From the line containing "How do I perform: Click" to the line containing "Task: Choose شرائح الجمهور menu item" in the entries below, reproduce every line exactly, ends included. Nothing else belongs in the copy, and no pictures.

== Records shown ==

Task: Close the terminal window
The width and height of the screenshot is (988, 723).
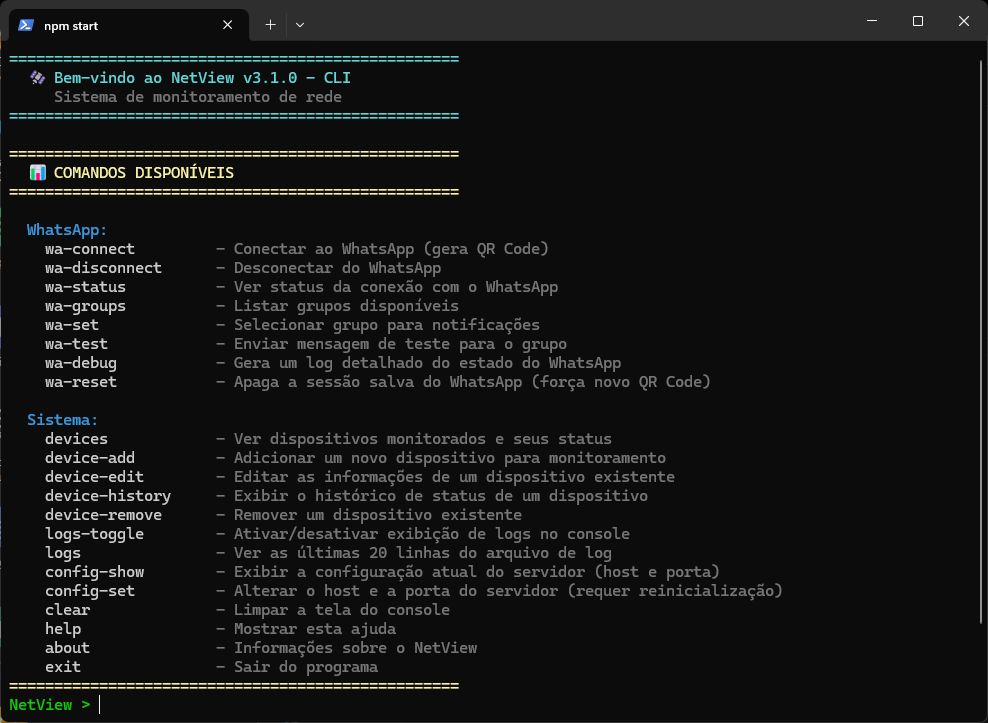Action: coord(963,21)
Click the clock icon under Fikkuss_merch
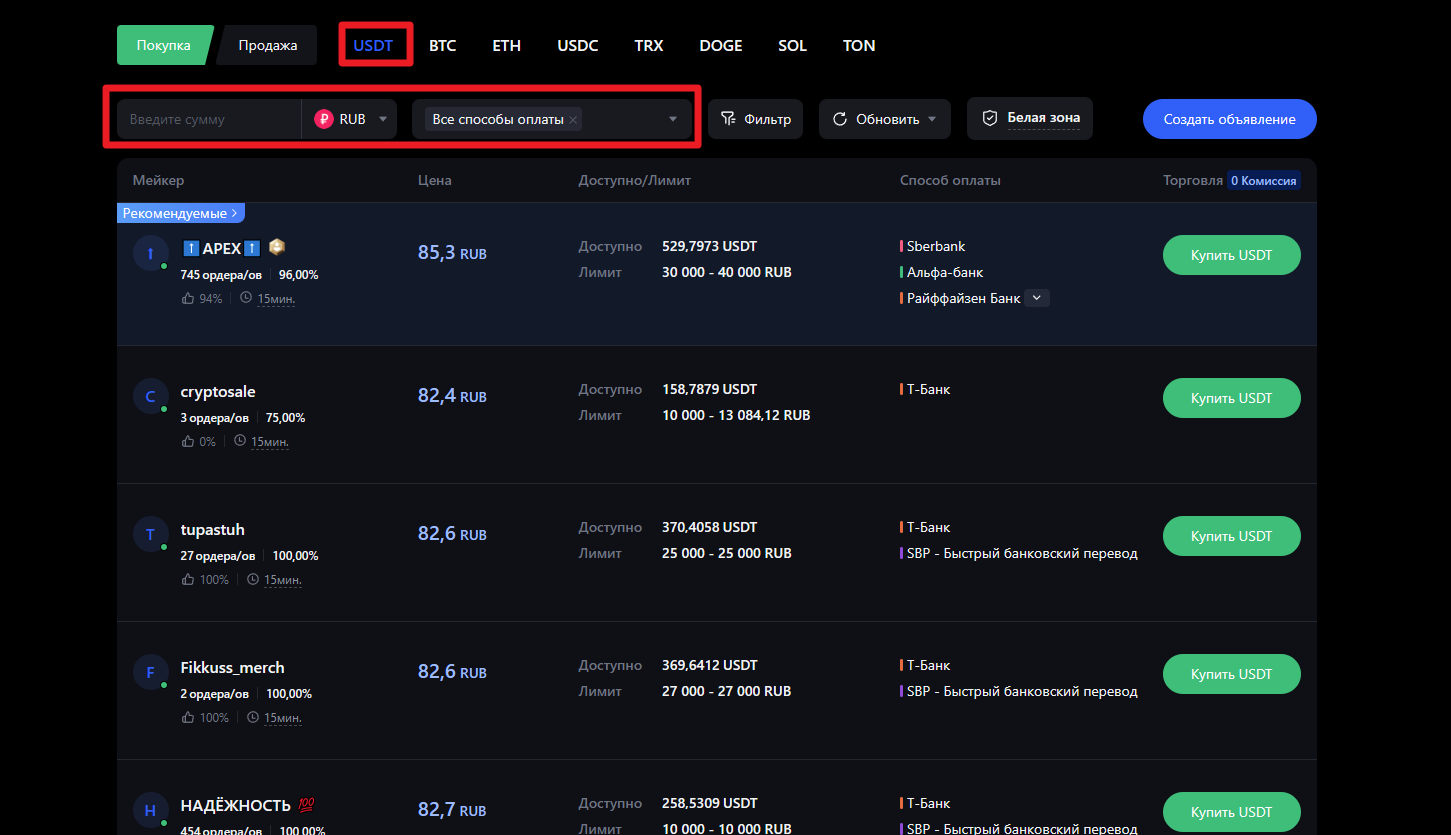Image resolution: width=1451 pixels, height=835 pixels. click(253, 718)
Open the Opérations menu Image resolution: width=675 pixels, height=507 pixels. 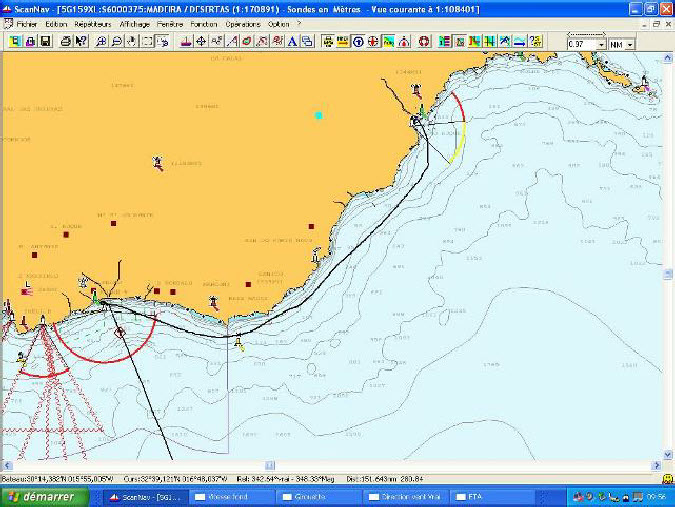pyautogui.click(x=242, y=23)
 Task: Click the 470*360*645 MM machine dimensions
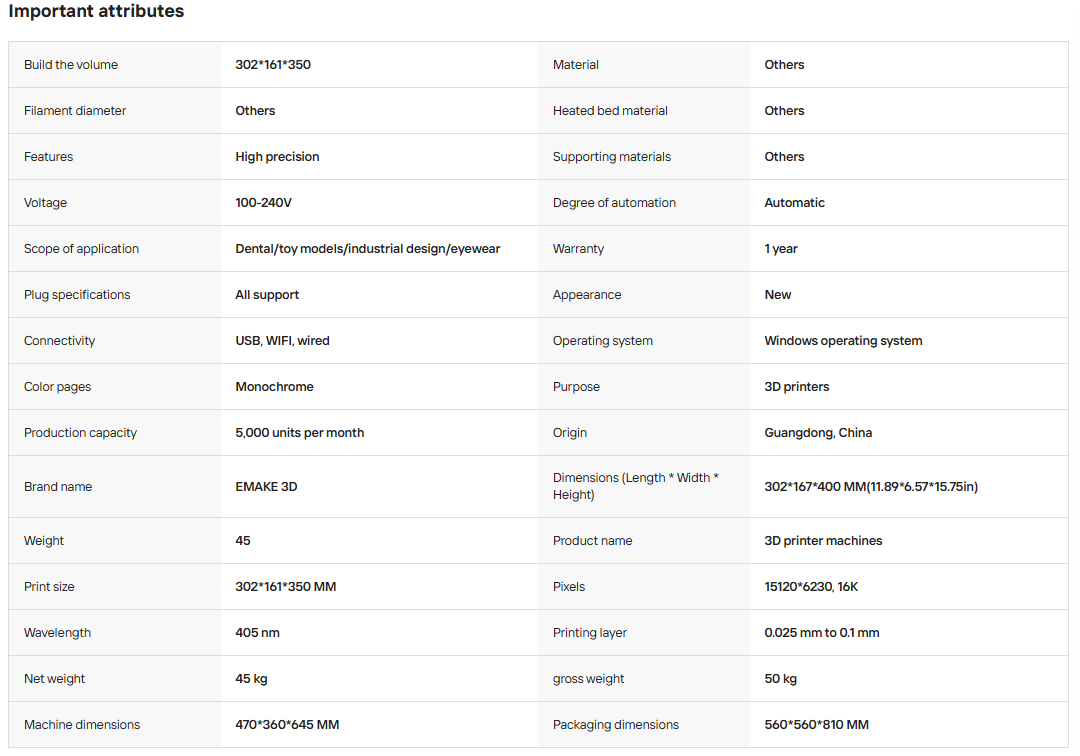click(x=287, y=725)
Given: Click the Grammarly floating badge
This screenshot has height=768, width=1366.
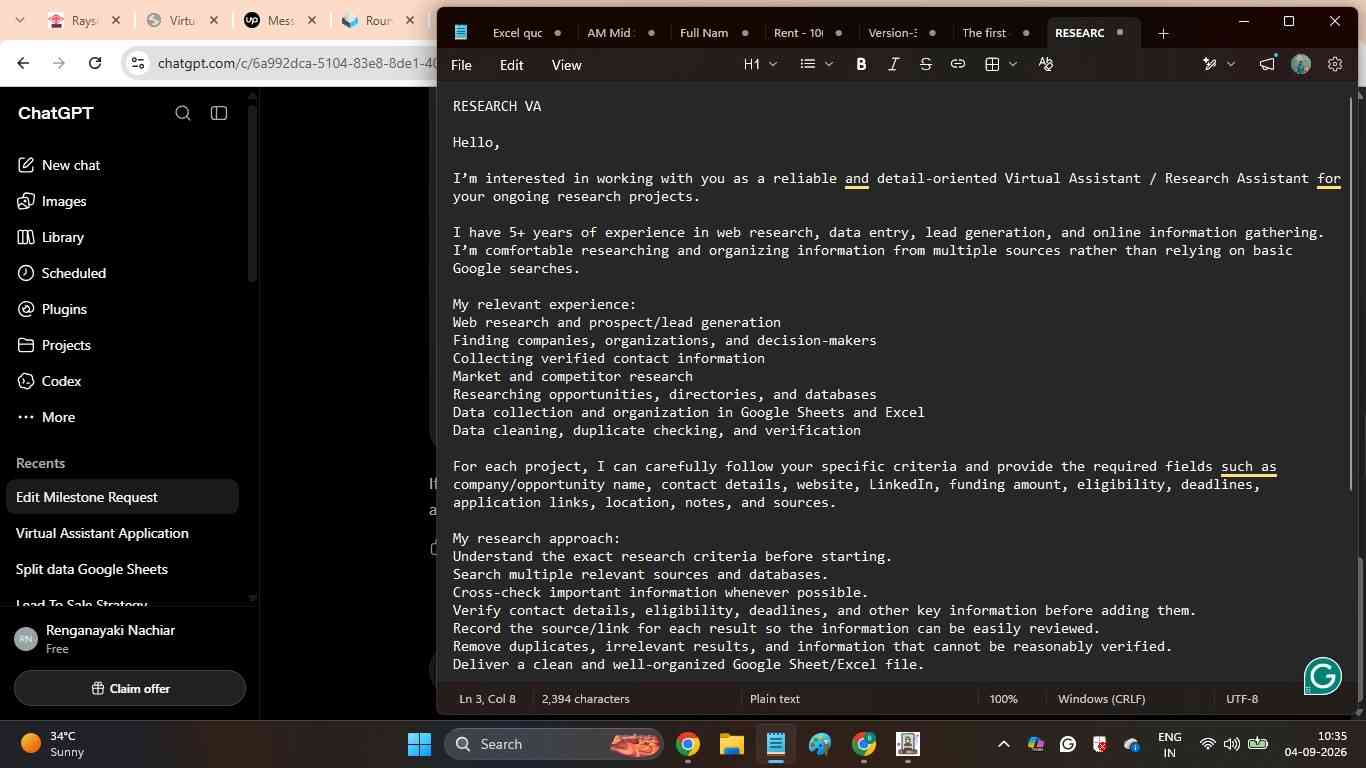Looking at the screenshot, I should [x=1323, y=676].
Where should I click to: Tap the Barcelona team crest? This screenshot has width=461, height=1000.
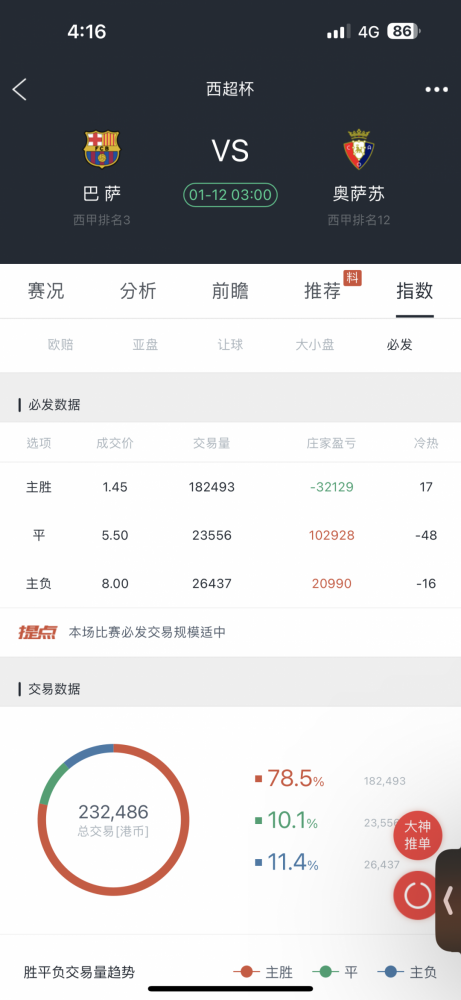102,149
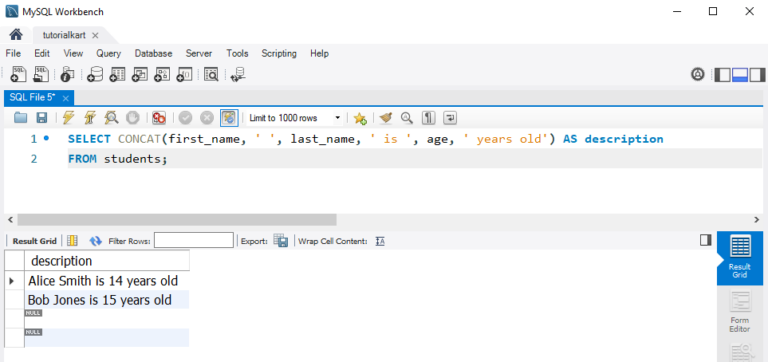Execute the query with the lightning bolt icon

pos(69,118)
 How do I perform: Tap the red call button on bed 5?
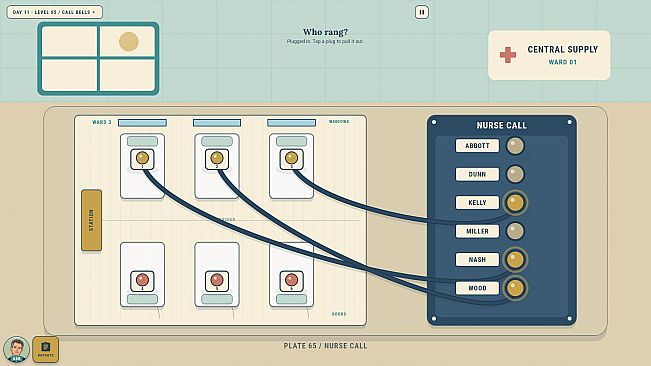click(x=217, y=281)
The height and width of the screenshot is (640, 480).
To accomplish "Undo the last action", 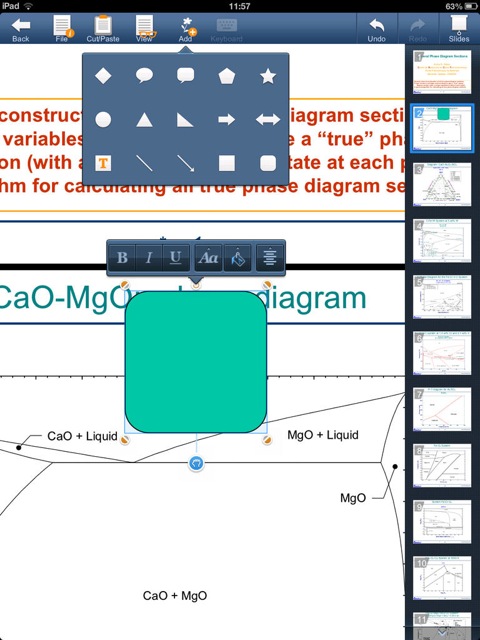I will pos(376,29).
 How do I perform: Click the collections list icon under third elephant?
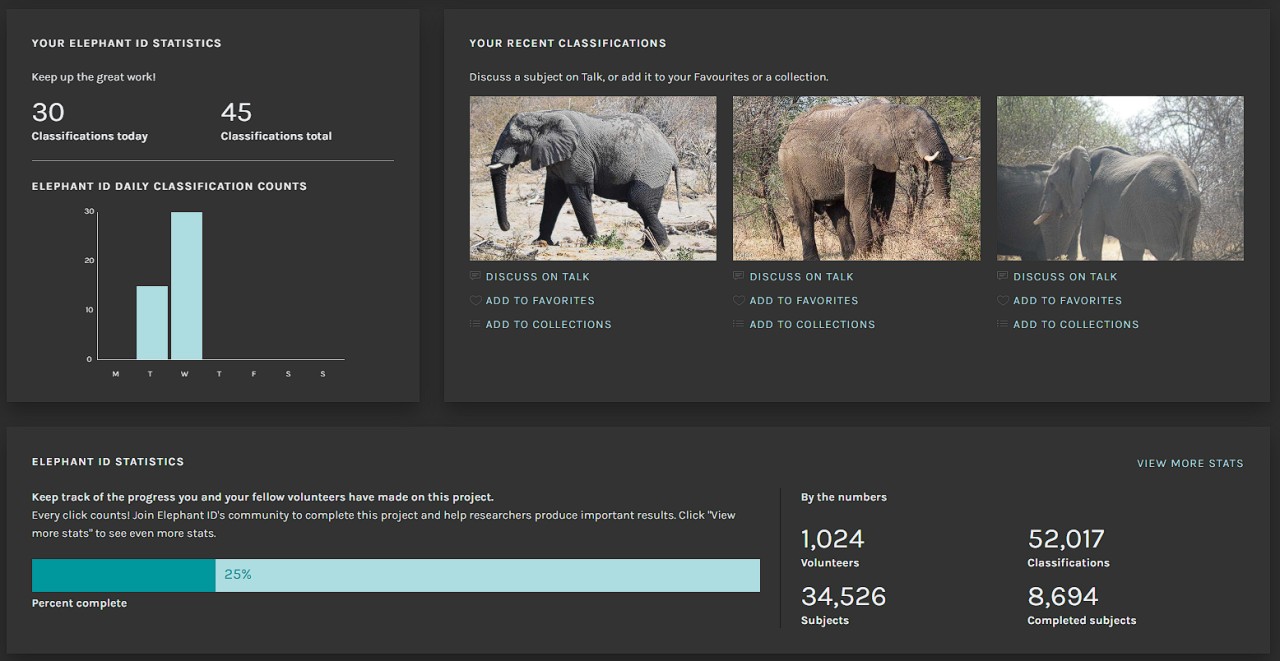pyautogui.click(x=1003, y=324)
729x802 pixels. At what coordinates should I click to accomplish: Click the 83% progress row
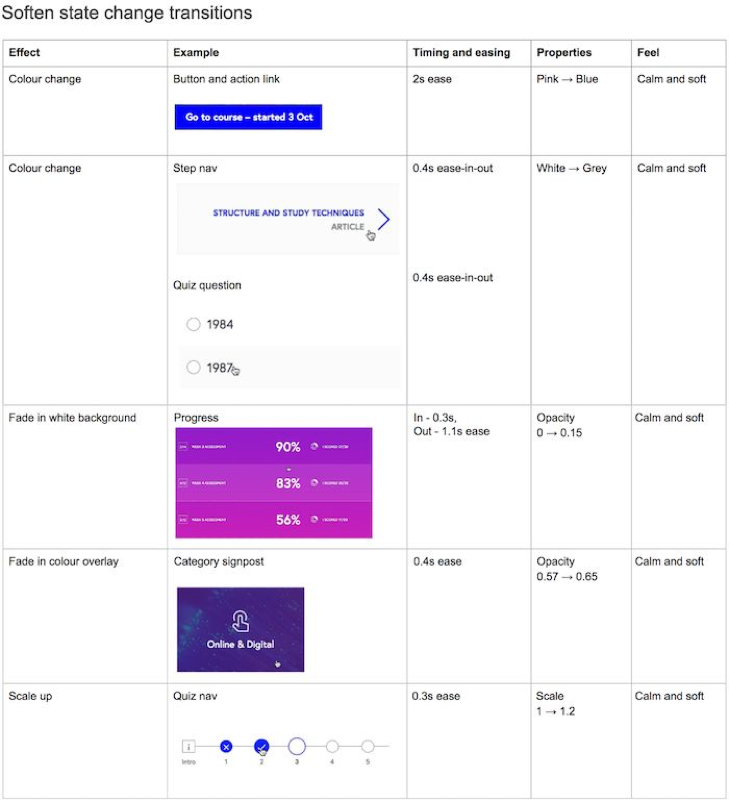[x=274, y=483]
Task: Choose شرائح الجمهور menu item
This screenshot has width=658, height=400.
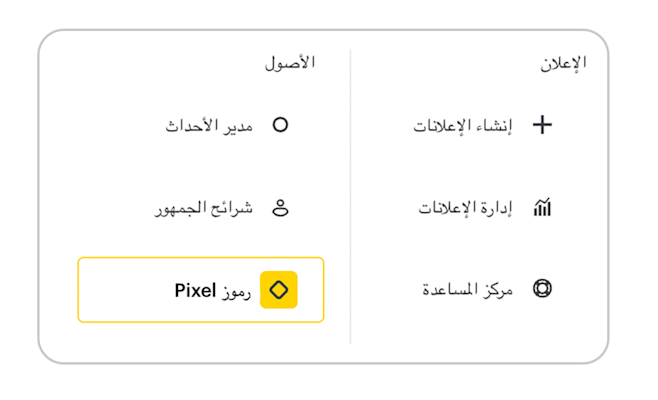Action: pyautogui.click(x=203, y=208)
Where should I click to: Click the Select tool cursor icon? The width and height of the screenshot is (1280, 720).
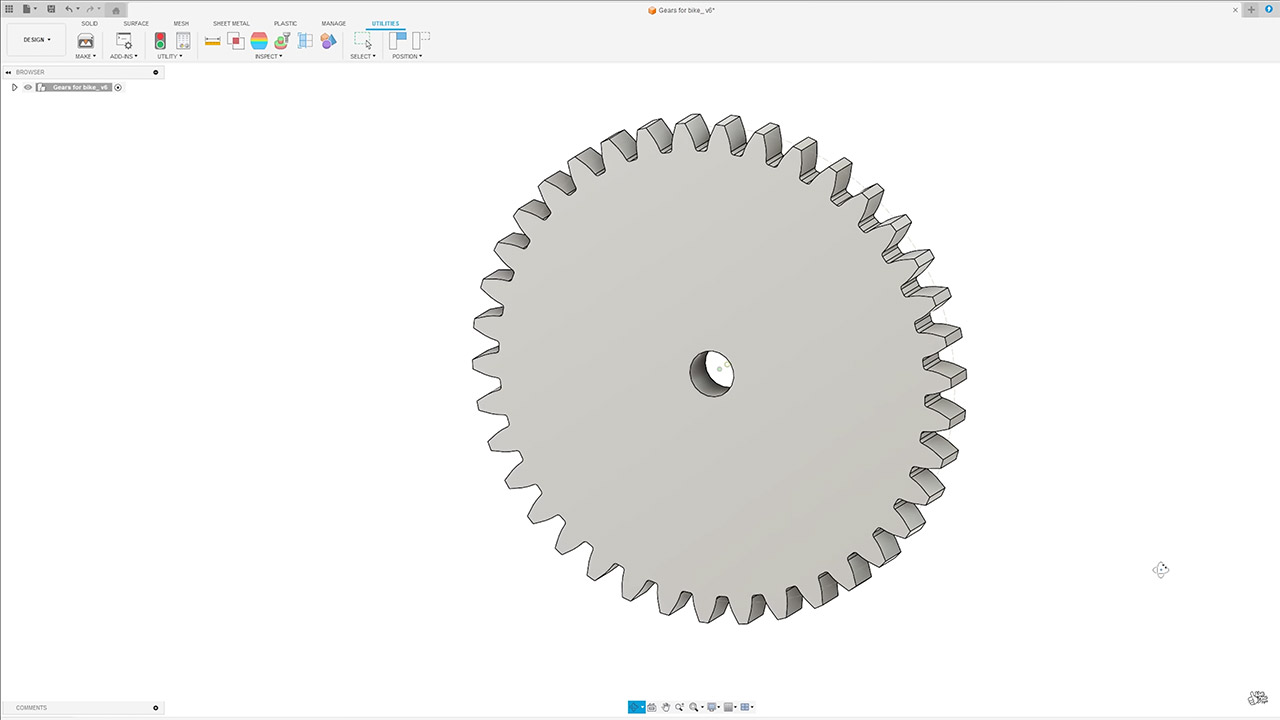tap(362, 41)
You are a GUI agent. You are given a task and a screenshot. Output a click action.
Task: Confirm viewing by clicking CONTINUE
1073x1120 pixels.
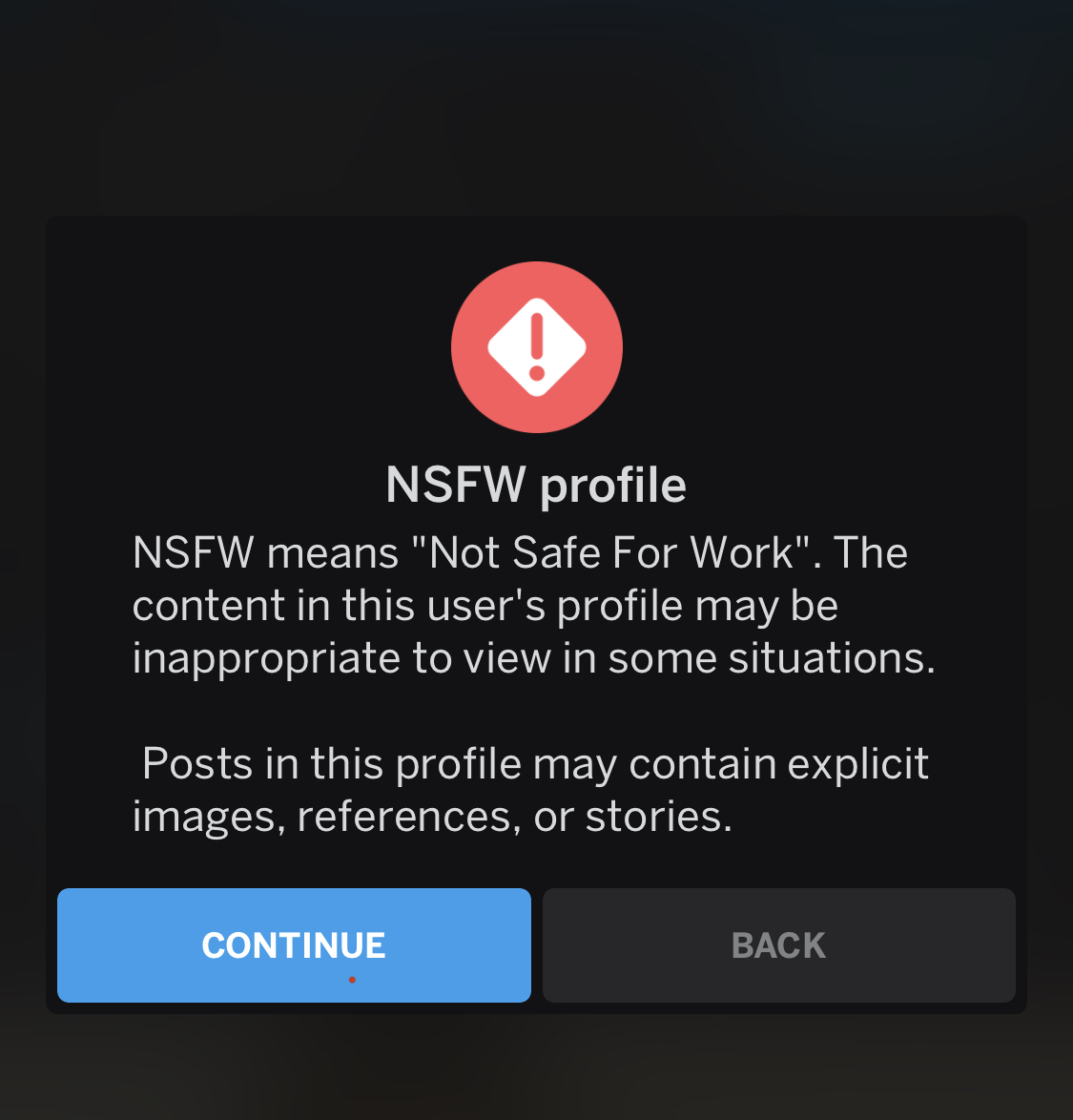pos(294,945)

===

** Task result **
 How do I perform: Click the collections list icon under third elephant?
pyautogui.click(x=1003, y=324)
729x802 pixels. At what coordinates should I click to accomplish: Click the 83% progress row
[x=274, y=483]
Task: Choose شرائح الجمهور menu item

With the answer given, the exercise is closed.